Go through the listing and write out each line exactly.

## Material supplied
--- START ---

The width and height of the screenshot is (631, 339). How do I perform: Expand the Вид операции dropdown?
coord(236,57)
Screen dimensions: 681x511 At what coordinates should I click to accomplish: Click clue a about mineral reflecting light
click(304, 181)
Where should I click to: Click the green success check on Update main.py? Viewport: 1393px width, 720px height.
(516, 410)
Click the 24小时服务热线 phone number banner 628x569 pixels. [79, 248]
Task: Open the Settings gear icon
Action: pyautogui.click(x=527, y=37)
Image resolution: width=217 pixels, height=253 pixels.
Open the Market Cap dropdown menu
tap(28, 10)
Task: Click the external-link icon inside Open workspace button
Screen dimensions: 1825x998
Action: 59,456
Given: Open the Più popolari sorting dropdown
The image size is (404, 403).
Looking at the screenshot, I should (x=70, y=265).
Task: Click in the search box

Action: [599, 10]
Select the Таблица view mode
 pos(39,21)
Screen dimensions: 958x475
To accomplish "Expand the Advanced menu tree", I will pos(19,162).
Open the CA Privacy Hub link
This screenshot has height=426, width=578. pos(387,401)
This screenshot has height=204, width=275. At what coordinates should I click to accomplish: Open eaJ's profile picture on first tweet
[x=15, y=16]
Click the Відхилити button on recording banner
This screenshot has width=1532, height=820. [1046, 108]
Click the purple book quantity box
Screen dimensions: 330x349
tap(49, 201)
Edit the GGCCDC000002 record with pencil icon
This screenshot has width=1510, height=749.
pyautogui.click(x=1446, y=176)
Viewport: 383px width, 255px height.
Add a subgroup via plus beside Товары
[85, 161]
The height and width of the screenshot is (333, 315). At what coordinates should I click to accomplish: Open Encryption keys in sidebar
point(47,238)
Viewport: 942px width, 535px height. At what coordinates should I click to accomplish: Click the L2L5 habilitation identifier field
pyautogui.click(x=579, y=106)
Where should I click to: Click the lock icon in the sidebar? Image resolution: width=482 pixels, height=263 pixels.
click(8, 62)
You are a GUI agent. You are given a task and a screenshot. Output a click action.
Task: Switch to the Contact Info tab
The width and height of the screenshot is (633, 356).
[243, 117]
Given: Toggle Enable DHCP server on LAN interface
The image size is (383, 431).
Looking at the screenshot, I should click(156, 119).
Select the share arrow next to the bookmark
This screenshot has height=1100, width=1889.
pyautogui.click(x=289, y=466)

--- END ---

## Output of the exercise
The width and height of the screenshot is (631, 339). How do I perform: Expand the Вид операции dropdown?
coord(236,57)
Screen dimensions: 681x511 At what coordinates should I click to accomplish: Click clue a about mineral reflecting light
click(304, 181)
Where should I click to: Click the green success check on Update main.py? Viewport: 1393px width, 720px height.
(516, 410)
Click the 24小时服务热线 phone number banner 628x569 pixels. [79, 248]
Task: Open the Settings gear icon
Action: pyautogui.click(x=527, y=37)
Image resolution: width=217 pixels, height=253 pixels.
Open the Market Cap dropdown menu
tap(28, 10)
Task: Click the external-link icon inside Open workspace button
Screen dimensions: 1825x998
Action: 59,456
Given: Open the Più popolari sorting dropdown
The image size is (404, 403).
Looking at the screenshot, I should (x=70, y=265).
Task: Click in the search box

Action: [599, 10]
Select the Таблица view mode
 pos(39,21)
Screen dimensions: 958x475
To accomplish "Expand the Advanced menu tree", I will pos(19,162).
Open the CA Privacy Hub link
This screenshot has height=426, width=578. pos(387,401)
This screenshot has height=204, width=275. At what coordinates should I click to accomplish: Open eaJ's profile picture on first tweet
[x=15, y=16]
Click the Відхилити button on recording banner
This screenshot has width=1532, height=820. [1046, 108]
Click the purple book quantity box
Screen dimensions: 330x349
tap(49, 201)
Edit the GGCCDC000002 record with pencil icon
This screenshot has width=1510, height=749.
pyautogui.click(x=1446, y=176)
Viewport: 383px width, 255px height.
Add a subgroup via plus beside Товары
[85, 161]
The height and width of the screenshot is (333, 315). At what coordinates should I click to accomplish: Open Encryption keys in sidebar
point(47,238)
Viewport: 942px width, 535px height. At what coordinates should I click to accomplish: Click the L2L5 habilitation identifier field
pyautogui.click(x=579, y=106)
Where should I click to: Click the lock icon in the sidebar? Image resolution: width=482 pixels, height=263 pixels.
click(8, 62)
You are a GUI agent. You are given a task and a screenshot. Output a click action.
Task: Switch to the Contact Info tab
The width and height of the screenshot is (633, 356).
[243, 117]
Given: Toggle Enable DHCP server on LAN interface
The image size is (383, 431).
Looking at the screenshot, I should click(156, 119).
Select the share arrow next to the bookmark
This screenshot has height=1100, width=1889.
pyautogui.click(x=289, y=466)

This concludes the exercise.